Raleigh-based PayBright, which is privately held, provides payments services to some 15,000 merchants nationwide, like restaurants, bars and retailers as well as business-to-business firms.
“The reason why we're all concerned is we don't know what this means – what if the AI is wrong?” Magaziner posited during an interview last month. If merchants aren’t receiving the discount they expect, it may be very difficult, or impossible, to recoup those funds, he said.
Data for discounts
Under the Visa program, a business won’t get away with automatically inputting the same 1234 SKU number for every item or the same $10 tax amount for every transaction. Until level two disappears, that may mean, for instance, that a merchant is paying about a 3% fee if they only qualify for a level two discount, instead of a 1.45% fee expected for level three data, Magaziner said.
“It's kind of scary, because, out of nowhere one day, we could have a merchant whose rate doubles,” Magaziner said. The impact to some large merchants doing high volumes will be a challenge, he said.
Some consultants see the impact happening somewhat differently, albeit still significantly. “My sense is that the major players will be largely ready for the new rules; it's the (small and mid-sized business) space that I am curious about,” Chicago industry consultant Cliff Gray said by email.
For instance, while the big home improvement stores Lowe's and Home Depot may readily comply with Visa’s level three constraints to get better rates, how will small merchants, like Gary's Market, fare when they’re required to use level three details on a purchase of a large cup of coffee and two apples, Gray wondered.
Part of the issue is that merchants and their consultants don’t know how aggressive Visa and its new AI system will be in evaluating transactions and enforcing the new rules.

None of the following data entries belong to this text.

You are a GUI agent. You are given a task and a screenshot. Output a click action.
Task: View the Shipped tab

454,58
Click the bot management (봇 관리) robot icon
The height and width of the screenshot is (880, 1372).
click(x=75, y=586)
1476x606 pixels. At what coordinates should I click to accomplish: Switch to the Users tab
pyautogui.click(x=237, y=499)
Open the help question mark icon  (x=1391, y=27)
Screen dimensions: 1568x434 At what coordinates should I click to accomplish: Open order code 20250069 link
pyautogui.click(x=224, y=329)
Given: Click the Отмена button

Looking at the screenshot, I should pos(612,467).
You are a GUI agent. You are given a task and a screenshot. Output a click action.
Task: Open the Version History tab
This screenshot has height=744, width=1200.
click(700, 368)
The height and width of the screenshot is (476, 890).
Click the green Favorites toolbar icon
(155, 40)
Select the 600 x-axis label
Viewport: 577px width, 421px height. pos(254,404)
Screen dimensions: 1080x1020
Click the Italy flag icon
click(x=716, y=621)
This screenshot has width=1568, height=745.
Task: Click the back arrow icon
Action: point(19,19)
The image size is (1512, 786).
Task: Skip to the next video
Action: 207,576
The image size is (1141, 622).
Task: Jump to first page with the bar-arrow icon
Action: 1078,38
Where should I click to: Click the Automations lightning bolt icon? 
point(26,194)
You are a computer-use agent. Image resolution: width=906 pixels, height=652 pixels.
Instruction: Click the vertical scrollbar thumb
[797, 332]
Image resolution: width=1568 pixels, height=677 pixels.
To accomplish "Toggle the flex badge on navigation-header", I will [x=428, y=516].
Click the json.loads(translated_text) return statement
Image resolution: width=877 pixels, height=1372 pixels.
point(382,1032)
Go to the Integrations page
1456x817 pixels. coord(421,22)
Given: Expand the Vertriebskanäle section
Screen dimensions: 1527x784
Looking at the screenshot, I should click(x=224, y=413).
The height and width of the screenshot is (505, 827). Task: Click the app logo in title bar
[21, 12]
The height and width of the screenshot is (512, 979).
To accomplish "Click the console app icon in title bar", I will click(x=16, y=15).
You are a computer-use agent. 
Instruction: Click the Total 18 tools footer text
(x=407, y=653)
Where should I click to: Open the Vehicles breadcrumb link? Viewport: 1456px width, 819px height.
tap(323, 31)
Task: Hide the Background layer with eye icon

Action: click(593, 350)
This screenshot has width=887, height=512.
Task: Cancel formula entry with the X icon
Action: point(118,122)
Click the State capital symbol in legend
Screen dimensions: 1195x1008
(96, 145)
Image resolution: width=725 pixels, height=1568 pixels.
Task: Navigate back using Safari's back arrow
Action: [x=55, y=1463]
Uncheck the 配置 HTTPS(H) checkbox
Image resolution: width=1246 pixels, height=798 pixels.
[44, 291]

Visa’s AI will assess merchants’ transactions over a certain period to determine if they should be validated at level three, and if they are, they’ll get the discounted rate on the fees in real-time, at that level, and if certain data later doesn’t qualify they’ll be back-billed, Magaziner said. But for other merchants, who aren’t approved right away for level three, they’ll have to wait to receive refunds on the transactions at the discounted rate, he said.
There is an appeals process under the program if a merchant believes Visa’s AI was wrong about data that was passed, but the transaction can only be contested within a short time period after the transaction, Magaziner said. He said he suspects it will be very hard to win a reversal.
Lack of communication
Industry consultant Eric Cohen, whose Hoboken, New Jersey-based firm Merchant Advocate assists with such processing changes, agrees with Visa’s move to root out the bad data. Visa and the banks want more data, and merchants have been taking advantage of a system that didn’t demand it in the past, he said.
Nonetheless, Cohen faults Visa for how poorly the changes have been communicated to merchants. Part of the problem is that it will take merchants weeks to make changes to their systems.
“A majority of merchants today that get level two and level three don't even know this is coming,” Cohen said. “And I can tell you, I have clients that do billions (of dollars) of volume a year – one client that does billions of billions – they're not validated yet,” Cohen said.
While Visa has said little publicly about the change, consultants like Cohen and firms in the industry have discussed it in web posts.
Visa’s no. 2 rival Mastercard has a different approach to interchange rates, Cohen said, and he believes there’s a fifty-fifty chance that the smaller card network will follow suit.
Mastercard may wait and see what the results of Visa’s program look like, evaluating whether it increases or decreases income for the banks that the networks both court. Ultimately, differentiating from its larger competitor may be a benefit, he said. A spokesperson for Mastercard didn’t immediately respond to a request for comment.